US 11,816,184 B2
Ordering presentation of training documents for machine learning
Tohru Hasegawa, Tokyo (JP); Kaoru Ohashi, Tokyo (JP); Steven Michael Pritko, Pittsburgh, PA (US); and Aaron Santavicca, Pittsburgh, PA (US)
Assigned to International Business Machines Corporation, Armonk, NY (US)
Filed by International Business Machines Corporation, Armonk, NY (US)
Filed on Mar. 19, 2021, as Appl. No. 17/206,980.
Prior Publication US 2022/0300762 A1, Sep. 22, 2022
Int. Cl. G06F 18/214 (2023.01); G06N 20/00 (2019.01); G06V 30/416 (2022.01); G06F 18/22 (2023.01); G06F 18/2113 (2023.01)

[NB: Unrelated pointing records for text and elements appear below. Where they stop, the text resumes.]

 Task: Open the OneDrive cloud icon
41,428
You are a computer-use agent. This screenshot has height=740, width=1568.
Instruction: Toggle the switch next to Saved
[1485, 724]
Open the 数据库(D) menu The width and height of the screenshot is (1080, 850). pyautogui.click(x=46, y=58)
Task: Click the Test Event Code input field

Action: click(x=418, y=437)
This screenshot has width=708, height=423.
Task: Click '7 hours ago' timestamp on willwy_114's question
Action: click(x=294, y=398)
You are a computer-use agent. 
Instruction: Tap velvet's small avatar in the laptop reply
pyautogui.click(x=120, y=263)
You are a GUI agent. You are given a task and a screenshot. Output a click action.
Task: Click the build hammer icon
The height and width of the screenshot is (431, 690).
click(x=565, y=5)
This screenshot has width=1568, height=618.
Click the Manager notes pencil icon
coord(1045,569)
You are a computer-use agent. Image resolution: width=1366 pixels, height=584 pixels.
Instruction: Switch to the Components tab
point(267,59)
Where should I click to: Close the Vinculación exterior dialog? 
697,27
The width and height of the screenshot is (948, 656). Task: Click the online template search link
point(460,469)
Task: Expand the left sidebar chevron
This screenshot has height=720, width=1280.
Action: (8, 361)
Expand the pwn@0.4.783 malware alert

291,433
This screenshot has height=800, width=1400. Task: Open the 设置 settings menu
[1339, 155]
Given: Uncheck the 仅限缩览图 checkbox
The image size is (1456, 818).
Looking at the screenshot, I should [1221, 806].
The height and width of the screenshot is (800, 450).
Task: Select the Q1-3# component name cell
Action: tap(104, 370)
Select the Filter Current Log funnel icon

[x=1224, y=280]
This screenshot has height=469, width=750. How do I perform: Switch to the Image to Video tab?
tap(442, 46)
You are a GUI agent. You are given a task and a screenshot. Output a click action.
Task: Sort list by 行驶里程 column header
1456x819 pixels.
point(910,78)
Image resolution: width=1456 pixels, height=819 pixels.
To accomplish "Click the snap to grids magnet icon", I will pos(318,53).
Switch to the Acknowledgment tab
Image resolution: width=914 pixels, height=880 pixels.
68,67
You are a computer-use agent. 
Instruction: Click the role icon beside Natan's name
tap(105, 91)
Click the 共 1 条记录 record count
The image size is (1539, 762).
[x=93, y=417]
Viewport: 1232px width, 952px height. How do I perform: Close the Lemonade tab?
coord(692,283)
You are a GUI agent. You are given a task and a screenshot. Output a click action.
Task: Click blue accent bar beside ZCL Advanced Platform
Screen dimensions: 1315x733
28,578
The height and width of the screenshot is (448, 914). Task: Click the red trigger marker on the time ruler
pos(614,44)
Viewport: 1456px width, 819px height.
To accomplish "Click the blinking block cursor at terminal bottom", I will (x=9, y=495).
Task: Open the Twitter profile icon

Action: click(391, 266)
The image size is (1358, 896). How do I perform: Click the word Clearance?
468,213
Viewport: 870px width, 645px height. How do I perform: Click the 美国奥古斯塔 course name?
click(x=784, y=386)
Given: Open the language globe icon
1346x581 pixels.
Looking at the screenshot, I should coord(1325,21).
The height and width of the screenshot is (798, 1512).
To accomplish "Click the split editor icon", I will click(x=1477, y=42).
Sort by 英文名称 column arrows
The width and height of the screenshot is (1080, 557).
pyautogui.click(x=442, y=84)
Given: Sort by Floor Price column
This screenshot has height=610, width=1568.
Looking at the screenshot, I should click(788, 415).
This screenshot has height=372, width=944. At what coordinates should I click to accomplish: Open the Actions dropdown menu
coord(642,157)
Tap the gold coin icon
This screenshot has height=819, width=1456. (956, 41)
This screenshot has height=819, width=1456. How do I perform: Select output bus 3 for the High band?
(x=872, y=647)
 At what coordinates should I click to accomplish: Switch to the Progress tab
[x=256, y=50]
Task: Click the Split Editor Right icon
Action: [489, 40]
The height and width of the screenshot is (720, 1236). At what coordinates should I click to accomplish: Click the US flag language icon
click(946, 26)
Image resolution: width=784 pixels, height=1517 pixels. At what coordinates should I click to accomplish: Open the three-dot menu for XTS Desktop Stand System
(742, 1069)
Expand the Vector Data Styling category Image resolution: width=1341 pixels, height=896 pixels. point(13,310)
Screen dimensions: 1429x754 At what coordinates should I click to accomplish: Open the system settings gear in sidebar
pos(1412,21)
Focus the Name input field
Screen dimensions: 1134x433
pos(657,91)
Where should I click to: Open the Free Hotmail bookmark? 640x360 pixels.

CPC G06F 18/2148 (2023.01) [G06F 18/2113 (2023.01); G06F 18/22 (2023.01); G06N 20/00 (2019.01); G06V 30/416 (2022.01); G06T 2207/30176 (2013.01)] 20 Claims
OG exemplary drawing
 
1. A method for efficient annotation of a plurality of documents, the method comprising:
selecting, by one or more processors, a plurality of documents;
calculating, by the one or more processors, a similarity between pairs of pages of a respective document of the plurality of documents;
determining, by the one or more processors, a document similarity value of the respective document of the plurality of documents, based on a quantity of the pairs of pages within the respective document with the similarity calculated to be less than a predetermined threshold; and
presenting, by the one or more processors, the plurality of documents in a descending order, based on the document similarity value of respective documents of the plurality of documents.